Turning your Essay into an Illustrated Webpage

Using Netscape Composer or Microsoft Word

(Last Updated May 8, 2000)


Recent editions of Microsoft Word allow you to insert pictures into a document and to save the document as a webpage. If your older version of Word does not have the option to save as a webpage (.htm or .html file), please use Netscape.

To capture pictures off the web: try right clicking on the picture and save image as. If it saves as a .gif or .jpg you can place it in word. **If it is a .dll file, try the alt & print screen buttons to copy the browser window, then past it into Word or a graphics program.

To place images into the document: Open the text of your final essay in Microsoft Word. Place the cursor where you want to insert a map (picture) into your essay, click the insert menu and scroll down to picture --->from file. Browse around to find the picture you want, highlight it and then click insert. The picture should appear in the document. Repeat until you have placed all the maps you want.

When the essay is complete, Select save as and create a new folder called "your last name" where you will save your final illustrated essay as a webage. **Name the final essay "my_essay" and be sure to choose the option to save as a webpage. Word automatically converts the document into a webpage called "my_essay.htm" and also creates a new folder called "my_essay_files" with new copies of all the maps and pictures.

Copy all the contents of the folder called "your last name" to 2 floppies. (do not copy your illustrated essay in Word format because the file size may be huge!)

Hints:

**To avoid problems, give your webpage document a short name (8 characters or less).

The webpage document "my_essay.htm" must remain in the same folder as the images folder called "my_essay_files" in order to work.

Use the help menus to get more detailed instructions about placing pictures and saving as html.


Excerpts from
An Introductory Tutorial Using Netscape Composer

by Chuck Ziehr

Setup for assignment I - webpage layout

Maps and images will be saved into one folder, and will be used to illustrate a report saved as an html document (remember to always save everything in the same folder).

Place pictures and text in one scrolling document describing your research. Include analysis, research questions, critiques of the data categories or levels of resolution, and a summary of what you learned.

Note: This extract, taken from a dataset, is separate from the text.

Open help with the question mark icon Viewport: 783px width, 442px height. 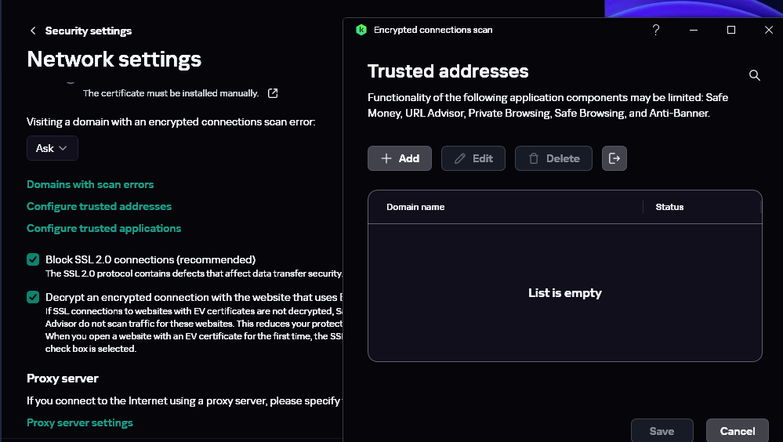click(656, 30)
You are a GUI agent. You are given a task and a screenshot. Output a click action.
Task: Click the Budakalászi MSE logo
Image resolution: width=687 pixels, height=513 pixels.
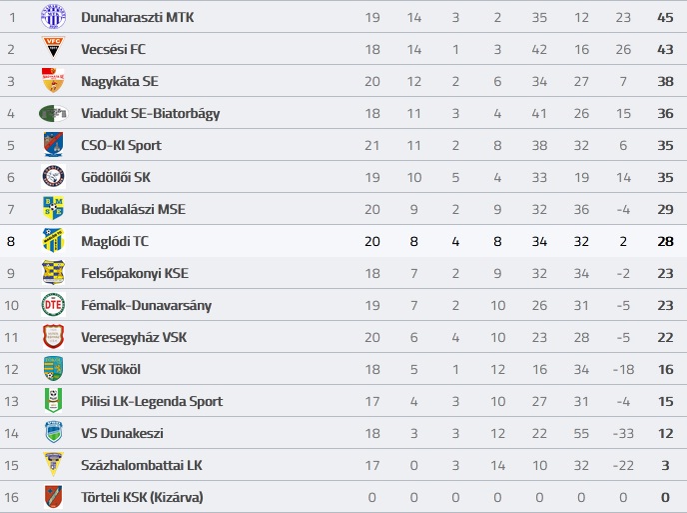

Starting a new webpage (html file)

  1. Start Netscape Communicator.
  2. Click on the File -- New -- Blank Page.  This provides a blank white page like beginning a document using wordprocessing software.  Note on the title bar at the top of the screen that you are now in Netscape Composer and that you have started a file that is currently "Untitled."  Anything that you type onto this page will be saved in HTML format (Hyper Text Markup Language) by Composer, but it will be displayed on the screen in "normal" format (with only a few exceptions).  Composer is primarily a WYSIWYG ("what you see is what you get) authoring program.
  3. When finished (or periodically when constructing a long page) Save the file clicking the Save button or by clicking the File -- Save commands.  This will display a dialog box that will allow you to give the file a filename and to select a destination for your file (a floppy disk or your hard drive).  Be sure to save the html document (webpage file) in the same folder as the maps (.gif images).
  4. Once you've saved your file you can see what it will look like when viewed on the WWW via the Netscape browser by clicking on the "Preview" button or by clicking the commands:  File -- Browse Page. Choose edit file to bring it back into composer.


Inserting an image (graphic)

  1. If you want to include a picture or map (any image graphic) in your page, put the cursor at the place you want the image.
  2. Press the "Image" button or click the Insert -- Image commands.
  3. An "Image Properties" dialog box will pop up.  Enter the URL or local filename in the "Image location" box. You can also click the Browse Buttonand navigate to the filename in the folder where you saved the maps. Be sure to save the html document in the same folder as the maps.
  4. If you want to access the image from a remote location,  you would enter this URL in the "Image location" box:  http://www.nsuok.edu/images/homepageimage.jpg.  It would insert the image that follows.
  5. If you want to continue to access the image from a remote location (as in the NET building example above), be sure to check the "Leave image at the original location" box in the "Image location" box.  Otherwise Composer will make a copy of the image file and store it at the same location as your webpage.
  6. You can experiment with the other options in the "Image Properties" dialog box to set such features as text alignment relative to the image, image dimensions, and spacing around the image.  You can even make the image to be the button to reach another link. Use tables to align pictures.
  7. The "image location" can be a complete URL or simply a filename (if the image is stored in the same location as your webpage file).